• **Data records**
● ● ● ●

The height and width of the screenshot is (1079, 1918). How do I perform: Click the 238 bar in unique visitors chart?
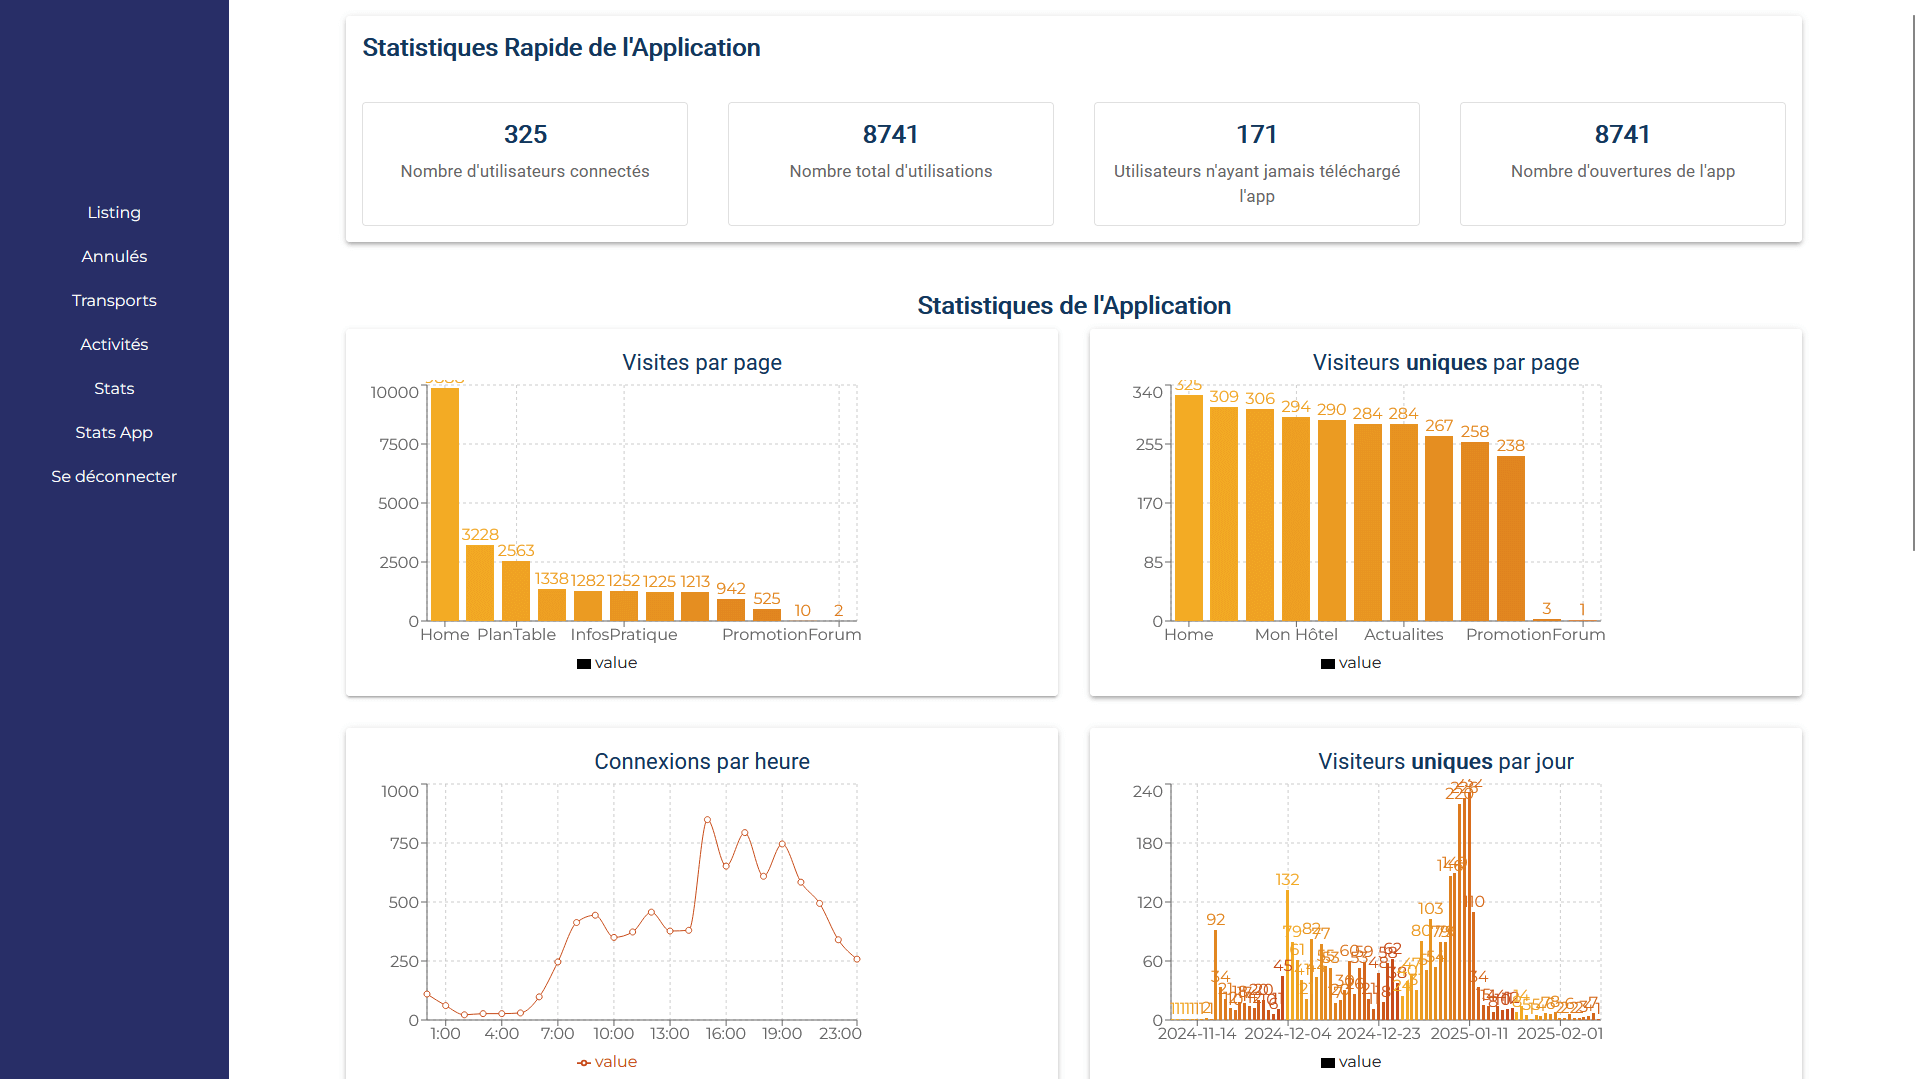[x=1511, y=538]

● ● ● ●

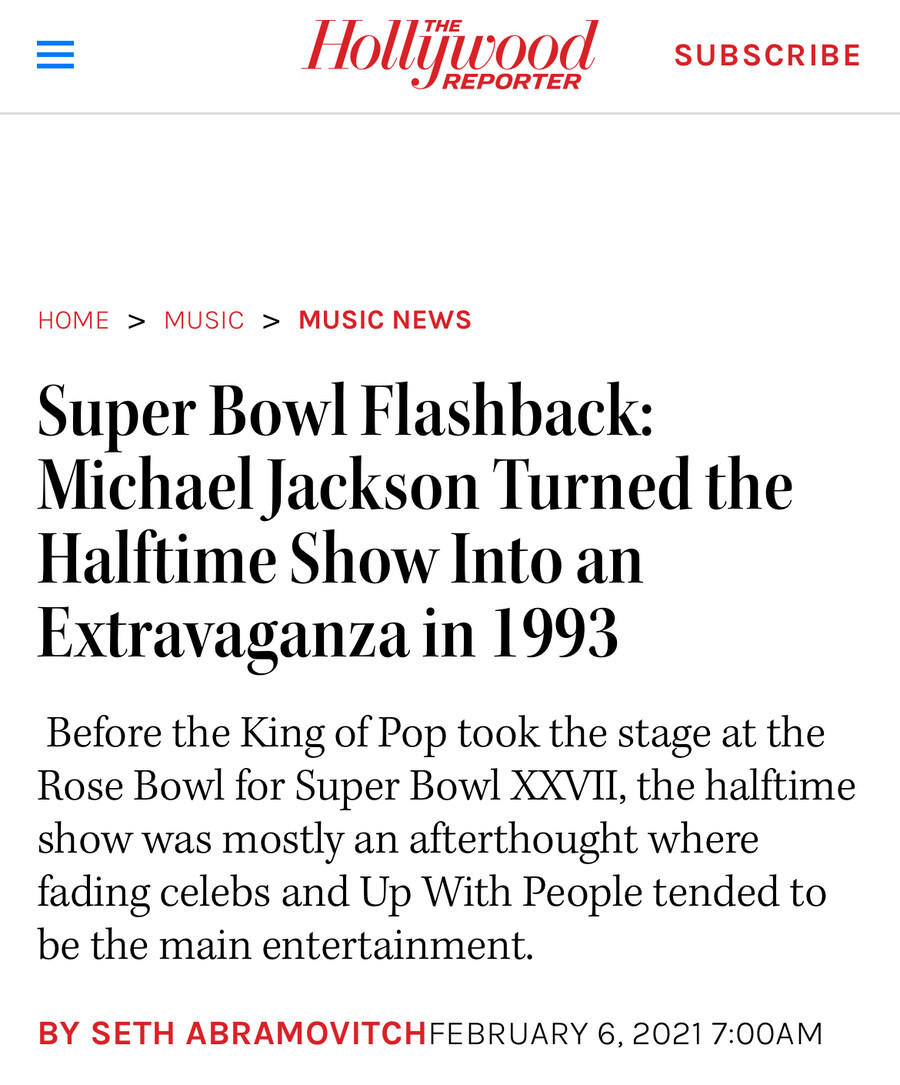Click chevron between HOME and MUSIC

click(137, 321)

● ● ● ●

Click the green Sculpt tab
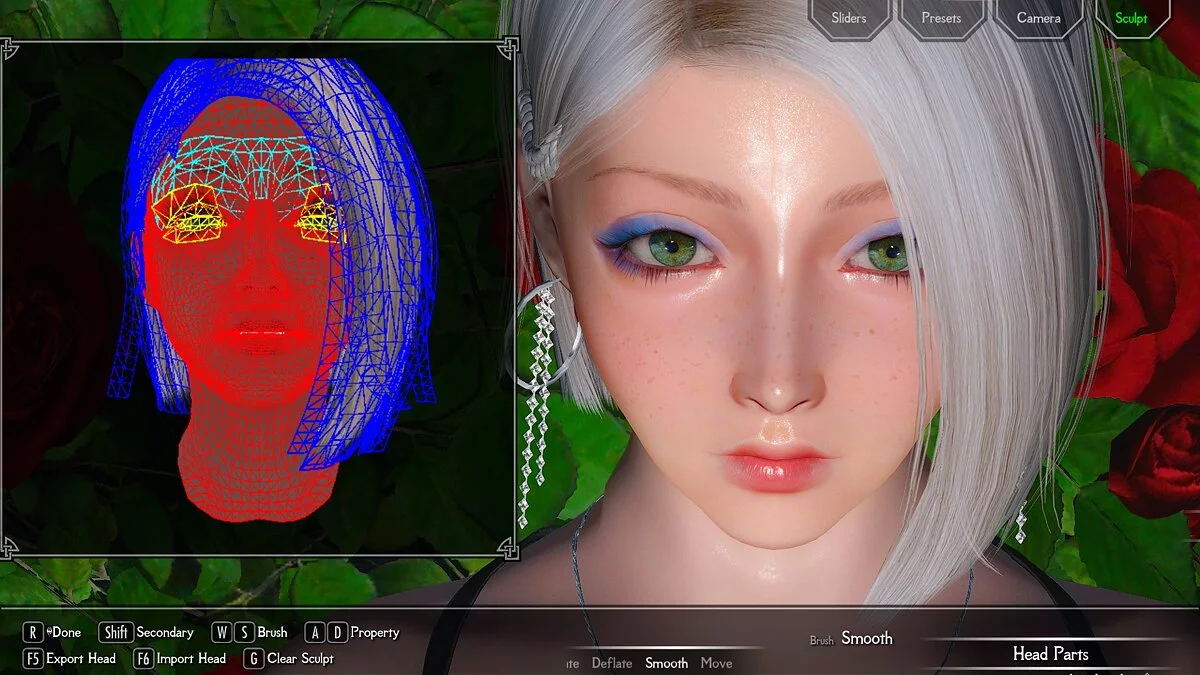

● ● ● ●

• **Problem requirements**
Copy the stretch of data from the line containing "The height and" through the line containing "[x=1511, y=538]", requests included, scaling every answer coordinate by 0.5 and rounding to whole numbers with halves going up. Leave the numbers in the requests unchanged, and omit the pictures.

• **Response to the exercise**
The height and width of the screenshot is (1079, 1918). How do I perform: Click the 238 bar in unique visitors chart?
[x=756, y=269]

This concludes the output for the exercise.